22 thoughts on “Give us a song, Caedmon”

  1. An interesting tale 🙂 Whitby and the surrounding area is the home of my paternal line of ancestors.

    I had heard the tale about the singing but I am curious as to the Northumbrian dialect in Yorkshire…

  2. Now I am craving ice cream.
    Excellent tale and very well told, Mike. Is that the man himself on the bottom section of the cross, jotting down his verses?

  3. You write so beautifully, Mike. And while the jelly and ice cream was a tad suspect, I’m glad you embellished a bit because it added lots of fun and joy to it!

  4. Beautiful picture of that exquisite cross, and a lovely story.
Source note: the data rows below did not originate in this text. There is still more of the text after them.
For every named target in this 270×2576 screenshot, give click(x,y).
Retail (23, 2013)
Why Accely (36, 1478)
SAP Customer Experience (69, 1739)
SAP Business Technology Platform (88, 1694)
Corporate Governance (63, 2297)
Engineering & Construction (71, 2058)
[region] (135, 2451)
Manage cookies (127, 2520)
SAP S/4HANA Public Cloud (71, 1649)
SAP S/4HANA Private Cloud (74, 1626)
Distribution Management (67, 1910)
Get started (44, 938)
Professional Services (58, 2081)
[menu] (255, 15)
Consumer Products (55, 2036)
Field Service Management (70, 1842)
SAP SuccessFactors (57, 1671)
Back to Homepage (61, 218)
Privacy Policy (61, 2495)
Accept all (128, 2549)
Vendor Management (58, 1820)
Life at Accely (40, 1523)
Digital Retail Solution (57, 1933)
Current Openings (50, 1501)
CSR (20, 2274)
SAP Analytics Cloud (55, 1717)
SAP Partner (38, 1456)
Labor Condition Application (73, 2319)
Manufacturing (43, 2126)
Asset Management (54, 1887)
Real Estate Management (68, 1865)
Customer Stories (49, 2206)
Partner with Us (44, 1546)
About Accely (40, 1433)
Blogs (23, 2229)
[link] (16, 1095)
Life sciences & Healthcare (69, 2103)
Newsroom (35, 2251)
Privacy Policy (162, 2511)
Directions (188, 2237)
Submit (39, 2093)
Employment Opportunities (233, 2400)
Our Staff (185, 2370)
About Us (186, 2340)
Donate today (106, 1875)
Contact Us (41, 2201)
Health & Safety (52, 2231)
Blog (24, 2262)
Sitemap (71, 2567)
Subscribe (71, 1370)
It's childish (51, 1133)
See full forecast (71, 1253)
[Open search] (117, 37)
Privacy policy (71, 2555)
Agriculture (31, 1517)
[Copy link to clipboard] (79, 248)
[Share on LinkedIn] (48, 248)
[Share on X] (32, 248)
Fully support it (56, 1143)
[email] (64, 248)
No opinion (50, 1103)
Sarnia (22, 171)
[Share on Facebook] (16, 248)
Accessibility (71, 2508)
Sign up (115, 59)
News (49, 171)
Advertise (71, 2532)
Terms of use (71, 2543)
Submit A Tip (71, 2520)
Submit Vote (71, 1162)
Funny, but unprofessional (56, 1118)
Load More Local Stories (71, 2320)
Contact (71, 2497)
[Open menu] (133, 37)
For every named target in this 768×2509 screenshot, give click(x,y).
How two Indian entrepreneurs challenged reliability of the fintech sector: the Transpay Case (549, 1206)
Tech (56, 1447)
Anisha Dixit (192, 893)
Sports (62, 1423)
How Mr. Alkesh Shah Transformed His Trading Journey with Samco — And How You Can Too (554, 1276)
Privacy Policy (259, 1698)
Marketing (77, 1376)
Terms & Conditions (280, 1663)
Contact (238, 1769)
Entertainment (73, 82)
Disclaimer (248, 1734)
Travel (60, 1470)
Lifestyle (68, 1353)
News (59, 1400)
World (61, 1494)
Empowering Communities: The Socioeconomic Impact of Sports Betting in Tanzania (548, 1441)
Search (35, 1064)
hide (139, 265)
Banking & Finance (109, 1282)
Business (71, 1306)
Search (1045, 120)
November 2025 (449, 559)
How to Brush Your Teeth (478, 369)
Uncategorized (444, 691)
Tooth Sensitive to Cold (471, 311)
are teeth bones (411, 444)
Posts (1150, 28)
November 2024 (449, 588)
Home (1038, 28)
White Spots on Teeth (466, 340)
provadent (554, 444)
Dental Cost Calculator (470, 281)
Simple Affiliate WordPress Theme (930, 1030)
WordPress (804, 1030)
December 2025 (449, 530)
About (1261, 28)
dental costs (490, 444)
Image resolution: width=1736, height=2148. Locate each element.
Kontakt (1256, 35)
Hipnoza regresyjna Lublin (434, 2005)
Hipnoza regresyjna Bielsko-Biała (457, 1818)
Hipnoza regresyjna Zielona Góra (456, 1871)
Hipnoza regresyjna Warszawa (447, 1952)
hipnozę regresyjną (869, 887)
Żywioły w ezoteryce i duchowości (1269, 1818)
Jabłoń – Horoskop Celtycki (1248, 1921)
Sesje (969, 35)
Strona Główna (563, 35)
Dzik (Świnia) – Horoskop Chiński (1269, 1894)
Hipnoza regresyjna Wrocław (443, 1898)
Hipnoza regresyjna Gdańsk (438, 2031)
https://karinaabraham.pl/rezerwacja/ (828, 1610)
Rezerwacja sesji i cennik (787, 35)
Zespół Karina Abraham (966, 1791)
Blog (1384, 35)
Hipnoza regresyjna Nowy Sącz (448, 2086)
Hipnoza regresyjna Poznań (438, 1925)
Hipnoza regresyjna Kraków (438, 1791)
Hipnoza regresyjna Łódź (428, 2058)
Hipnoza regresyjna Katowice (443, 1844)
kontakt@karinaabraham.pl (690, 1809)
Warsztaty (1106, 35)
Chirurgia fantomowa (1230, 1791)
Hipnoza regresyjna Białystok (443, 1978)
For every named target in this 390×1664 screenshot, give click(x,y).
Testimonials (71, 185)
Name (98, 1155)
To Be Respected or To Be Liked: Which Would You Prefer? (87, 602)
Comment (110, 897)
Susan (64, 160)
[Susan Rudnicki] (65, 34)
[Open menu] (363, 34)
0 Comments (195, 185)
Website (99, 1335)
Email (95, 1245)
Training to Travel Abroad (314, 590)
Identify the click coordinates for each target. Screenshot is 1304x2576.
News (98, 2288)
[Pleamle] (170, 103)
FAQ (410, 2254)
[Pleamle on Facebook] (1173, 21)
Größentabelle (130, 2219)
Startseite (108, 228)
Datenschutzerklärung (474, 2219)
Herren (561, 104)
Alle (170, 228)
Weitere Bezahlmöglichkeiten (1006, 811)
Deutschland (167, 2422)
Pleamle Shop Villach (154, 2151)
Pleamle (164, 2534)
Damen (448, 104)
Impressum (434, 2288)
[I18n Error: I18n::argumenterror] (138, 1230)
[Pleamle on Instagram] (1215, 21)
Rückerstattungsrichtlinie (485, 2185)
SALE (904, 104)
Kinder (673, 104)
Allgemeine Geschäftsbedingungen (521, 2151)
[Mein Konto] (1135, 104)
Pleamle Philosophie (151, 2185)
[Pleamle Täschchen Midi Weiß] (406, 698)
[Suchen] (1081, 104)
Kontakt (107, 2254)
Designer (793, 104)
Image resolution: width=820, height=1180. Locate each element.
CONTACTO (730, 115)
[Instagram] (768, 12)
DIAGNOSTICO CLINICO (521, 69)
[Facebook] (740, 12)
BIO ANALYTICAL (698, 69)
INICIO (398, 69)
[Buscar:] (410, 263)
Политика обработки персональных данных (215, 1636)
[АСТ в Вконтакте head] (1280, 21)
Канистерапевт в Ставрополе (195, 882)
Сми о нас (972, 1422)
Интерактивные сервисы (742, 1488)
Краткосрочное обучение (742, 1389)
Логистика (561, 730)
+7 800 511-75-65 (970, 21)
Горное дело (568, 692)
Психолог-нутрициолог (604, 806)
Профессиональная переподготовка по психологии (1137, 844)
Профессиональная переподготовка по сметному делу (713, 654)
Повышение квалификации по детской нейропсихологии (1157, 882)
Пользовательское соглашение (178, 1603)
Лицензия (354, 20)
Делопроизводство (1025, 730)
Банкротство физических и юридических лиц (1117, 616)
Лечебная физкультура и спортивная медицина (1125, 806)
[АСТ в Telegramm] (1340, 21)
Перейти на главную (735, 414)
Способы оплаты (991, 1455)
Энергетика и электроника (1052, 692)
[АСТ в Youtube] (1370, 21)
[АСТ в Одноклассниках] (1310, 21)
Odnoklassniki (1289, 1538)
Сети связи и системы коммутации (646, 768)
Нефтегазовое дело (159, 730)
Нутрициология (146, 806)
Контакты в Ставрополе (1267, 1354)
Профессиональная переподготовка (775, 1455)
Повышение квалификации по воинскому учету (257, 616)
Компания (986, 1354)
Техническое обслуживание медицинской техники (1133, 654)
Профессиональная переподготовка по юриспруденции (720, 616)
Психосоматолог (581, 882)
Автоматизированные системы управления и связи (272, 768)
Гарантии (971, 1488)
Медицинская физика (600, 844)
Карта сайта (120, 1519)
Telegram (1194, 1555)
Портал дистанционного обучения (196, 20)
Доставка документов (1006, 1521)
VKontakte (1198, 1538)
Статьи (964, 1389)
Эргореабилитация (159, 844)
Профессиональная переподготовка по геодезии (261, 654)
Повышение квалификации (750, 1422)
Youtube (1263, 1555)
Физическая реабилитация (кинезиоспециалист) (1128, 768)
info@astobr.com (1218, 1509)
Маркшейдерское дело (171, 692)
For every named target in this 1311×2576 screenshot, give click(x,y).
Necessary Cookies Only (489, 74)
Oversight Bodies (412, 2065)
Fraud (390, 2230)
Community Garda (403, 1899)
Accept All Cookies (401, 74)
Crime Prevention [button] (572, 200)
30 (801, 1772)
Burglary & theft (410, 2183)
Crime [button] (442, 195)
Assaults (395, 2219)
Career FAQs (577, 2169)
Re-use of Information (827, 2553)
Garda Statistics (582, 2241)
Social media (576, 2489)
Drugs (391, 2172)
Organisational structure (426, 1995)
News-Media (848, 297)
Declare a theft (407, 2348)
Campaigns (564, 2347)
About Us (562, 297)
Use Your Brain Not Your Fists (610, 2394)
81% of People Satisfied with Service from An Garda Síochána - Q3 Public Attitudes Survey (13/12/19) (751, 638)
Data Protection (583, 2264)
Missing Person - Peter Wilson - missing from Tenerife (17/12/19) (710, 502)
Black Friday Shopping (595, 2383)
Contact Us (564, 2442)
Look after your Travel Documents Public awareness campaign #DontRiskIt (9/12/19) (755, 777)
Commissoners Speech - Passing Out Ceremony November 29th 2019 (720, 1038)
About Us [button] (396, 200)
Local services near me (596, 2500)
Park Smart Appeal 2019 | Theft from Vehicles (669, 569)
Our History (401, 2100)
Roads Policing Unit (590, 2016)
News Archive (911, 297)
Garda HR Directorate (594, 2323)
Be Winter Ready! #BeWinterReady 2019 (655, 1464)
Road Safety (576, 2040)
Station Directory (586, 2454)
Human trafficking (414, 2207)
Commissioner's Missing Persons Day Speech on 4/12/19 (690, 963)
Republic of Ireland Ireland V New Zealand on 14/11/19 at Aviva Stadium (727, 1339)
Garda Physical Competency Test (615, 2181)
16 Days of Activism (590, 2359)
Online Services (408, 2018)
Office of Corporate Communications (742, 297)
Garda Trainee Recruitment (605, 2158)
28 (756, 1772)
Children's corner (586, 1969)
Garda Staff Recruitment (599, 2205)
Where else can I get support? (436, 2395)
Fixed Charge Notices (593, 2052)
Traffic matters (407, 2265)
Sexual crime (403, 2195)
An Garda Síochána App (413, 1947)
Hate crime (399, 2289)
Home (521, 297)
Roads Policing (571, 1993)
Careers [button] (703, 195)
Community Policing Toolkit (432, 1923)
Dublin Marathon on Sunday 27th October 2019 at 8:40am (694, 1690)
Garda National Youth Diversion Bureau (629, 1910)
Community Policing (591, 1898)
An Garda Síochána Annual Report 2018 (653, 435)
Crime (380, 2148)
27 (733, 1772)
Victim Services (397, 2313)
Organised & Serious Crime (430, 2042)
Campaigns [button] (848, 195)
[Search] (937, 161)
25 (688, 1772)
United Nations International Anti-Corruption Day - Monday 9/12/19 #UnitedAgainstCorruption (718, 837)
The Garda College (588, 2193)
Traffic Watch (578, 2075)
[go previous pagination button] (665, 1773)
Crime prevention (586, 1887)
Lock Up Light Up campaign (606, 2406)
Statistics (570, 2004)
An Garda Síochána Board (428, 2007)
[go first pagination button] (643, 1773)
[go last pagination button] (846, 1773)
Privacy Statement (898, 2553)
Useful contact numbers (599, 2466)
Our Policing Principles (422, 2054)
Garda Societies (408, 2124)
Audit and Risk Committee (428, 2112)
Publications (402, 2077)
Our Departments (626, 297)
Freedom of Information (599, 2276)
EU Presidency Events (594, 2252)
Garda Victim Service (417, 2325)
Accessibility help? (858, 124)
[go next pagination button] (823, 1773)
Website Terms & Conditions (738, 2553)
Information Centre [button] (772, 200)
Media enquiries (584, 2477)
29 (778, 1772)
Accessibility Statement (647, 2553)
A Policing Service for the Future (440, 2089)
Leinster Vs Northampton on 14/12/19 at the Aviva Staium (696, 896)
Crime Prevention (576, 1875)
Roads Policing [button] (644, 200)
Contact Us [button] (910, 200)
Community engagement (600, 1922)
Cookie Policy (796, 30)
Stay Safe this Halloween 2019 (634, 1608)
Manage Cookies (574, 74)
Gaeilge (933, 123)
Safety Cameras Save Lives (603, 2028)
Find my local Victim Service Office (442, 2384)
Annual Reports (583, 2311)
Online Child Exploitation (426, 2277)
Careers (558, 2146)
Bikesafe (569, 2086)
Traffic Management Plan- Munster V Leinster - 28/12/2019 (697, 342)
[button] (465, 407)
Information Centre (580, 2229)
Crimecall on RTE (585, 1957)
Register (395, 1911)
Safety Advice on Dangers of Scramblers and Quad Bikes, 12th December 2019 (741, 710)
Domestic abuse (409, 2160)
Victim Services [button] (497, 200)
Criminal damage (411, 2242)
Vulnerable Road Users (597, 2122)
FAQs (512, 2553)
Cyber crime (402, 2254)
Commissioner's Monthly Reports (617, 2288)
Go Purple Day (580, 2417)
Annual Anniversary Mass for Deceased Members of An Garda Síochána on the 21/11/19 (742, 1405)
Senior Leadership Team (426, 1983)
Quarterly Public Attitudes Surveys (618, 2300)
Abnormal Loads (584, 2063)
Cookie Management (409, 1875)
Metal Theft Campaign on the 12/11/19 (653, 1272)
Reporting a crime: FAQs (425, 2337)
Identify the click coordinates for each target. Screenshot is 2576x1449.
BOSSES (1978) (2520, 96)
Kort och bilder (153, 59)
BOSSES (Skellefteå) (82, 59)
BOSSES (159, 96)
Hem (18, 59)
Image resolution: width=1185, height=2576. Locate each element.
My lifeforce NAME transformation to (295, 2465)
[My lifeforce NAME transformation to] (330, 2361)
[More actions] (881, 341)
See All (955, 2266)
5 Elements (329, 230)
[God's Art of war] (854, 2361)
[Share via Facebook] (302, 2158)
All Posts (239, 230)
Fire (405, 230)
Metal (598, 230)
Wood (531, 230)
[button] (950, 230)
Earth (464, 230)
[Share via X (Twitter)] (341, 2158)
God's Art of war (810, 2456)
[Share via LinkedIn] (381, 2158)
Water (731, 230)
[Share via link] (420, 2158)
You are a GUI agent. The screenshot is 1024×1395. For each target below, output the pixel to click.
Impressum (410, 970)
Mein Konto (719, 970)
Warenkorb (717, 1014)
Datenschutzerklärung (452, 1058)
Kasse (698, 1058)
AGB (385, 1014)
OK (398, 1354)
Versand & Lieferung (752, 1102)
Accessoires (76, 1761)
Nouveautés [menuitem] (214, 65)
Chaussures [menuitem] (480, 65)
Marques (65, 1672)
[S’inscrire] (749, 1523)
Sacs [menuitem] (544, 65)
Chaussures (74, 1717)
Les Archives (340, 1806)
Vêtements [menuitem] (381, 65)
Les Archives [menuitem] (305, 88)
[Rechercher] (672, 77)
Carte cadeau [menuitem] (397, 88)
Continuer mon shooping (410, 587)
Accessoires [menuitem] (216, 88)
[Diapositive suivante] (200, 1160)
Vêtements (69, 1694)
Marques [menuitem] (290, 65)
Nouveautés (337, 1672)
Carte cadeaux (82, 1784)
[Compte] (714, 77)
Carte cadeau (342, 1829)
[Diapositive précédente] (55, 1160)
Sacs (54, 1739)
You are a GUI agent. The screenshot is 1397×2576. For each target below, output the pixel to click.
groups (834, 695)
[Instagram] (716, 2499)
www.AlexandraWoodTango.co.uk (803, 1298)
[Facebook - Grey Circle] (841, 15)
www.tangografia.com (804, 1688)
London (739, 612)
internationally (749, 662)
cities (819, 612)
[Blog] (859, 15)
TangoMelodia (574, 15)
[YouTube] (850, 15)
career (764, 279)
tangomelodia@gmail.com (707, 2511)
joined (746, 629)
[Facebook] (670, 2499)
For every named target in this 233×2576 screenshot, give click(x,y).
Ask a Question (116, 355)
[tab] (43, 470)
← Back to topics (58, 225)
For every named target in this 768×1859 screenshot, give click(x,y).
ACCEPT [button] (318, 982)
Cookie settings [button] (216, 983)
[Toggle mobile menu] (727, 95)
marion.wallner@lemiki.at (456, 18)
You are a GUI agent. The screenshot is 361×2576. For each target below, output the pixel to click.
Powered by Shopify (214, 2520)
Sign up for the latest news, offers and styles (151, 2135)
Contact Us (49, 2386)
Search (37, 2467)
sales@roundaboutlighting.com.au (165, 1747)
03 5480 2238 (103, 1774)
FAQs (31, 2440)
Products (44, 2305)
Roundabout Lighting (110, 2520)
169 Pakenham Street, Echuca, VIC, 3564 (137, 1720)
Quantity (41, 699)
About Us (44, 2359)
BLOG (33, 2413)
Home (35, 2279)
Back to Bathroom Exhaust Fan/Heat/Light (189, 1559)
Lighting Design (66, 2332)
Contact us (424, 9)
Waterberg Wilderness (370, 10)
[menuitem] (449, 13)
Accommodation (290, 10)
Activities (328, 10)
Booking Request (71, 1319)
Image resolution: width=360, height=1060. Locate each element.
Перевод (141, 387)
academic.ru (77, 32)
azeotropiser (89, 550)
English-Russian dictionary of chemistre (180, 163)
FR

I enjoyed the reading this morning.

  5. I don’t recall seeing the cross which is lovely – I think that I was possibly too taken up with Dracula’s tale on my visit, and the extraordinary hearing aid system used by the vicar’s wife inside the church.
    Jelly and icecream – is that a secret vice of yours?

  6. Hi Mike – I had no idea about Caedmon or the monumental cross erected for him: wonderful weaving of a story …. now to sit atop the cliffs next to the Abbey listening to monastic chanting with beautiful descriptive words – just brilliant … and if there’s some food around – even better. Well this is definitely another reason to go to Whitby …

    Thanks so much …Happy Easter … cheers Hilary

  7. Although I’ve passed this cross several times, I never knew about its story. Thank you for explaining! Beautiful pictures, too (as always on your blog).

  8. I’m disappointed that you led us on about the jelly and ice cream. But glad they learned Scripture. Music always makes it easier, though I myself prefer stained glass. And that cross looks suspiciously similar to the one at Durham Cathedral. We had a vet named Caedmon, but I never heard him sing. He was a cattle vet, so it’s possible that he made mooooosic.

  9. Blue Sky Scotland

    Impressive cross. I twigged Jelly and ice cream was made up right away as the witchcraft needed to make them probably arrived with the fridge. I tried to make jelly once just using a cool marble shelf in the old larder but it didn’t set properly.

  10. I quite like the details you have added to Caedmon’s tale and wish I hadn’t retired from teaching British Literature so I could spice up the tale Britain’s first named poet with a little jelly and icecream for my students!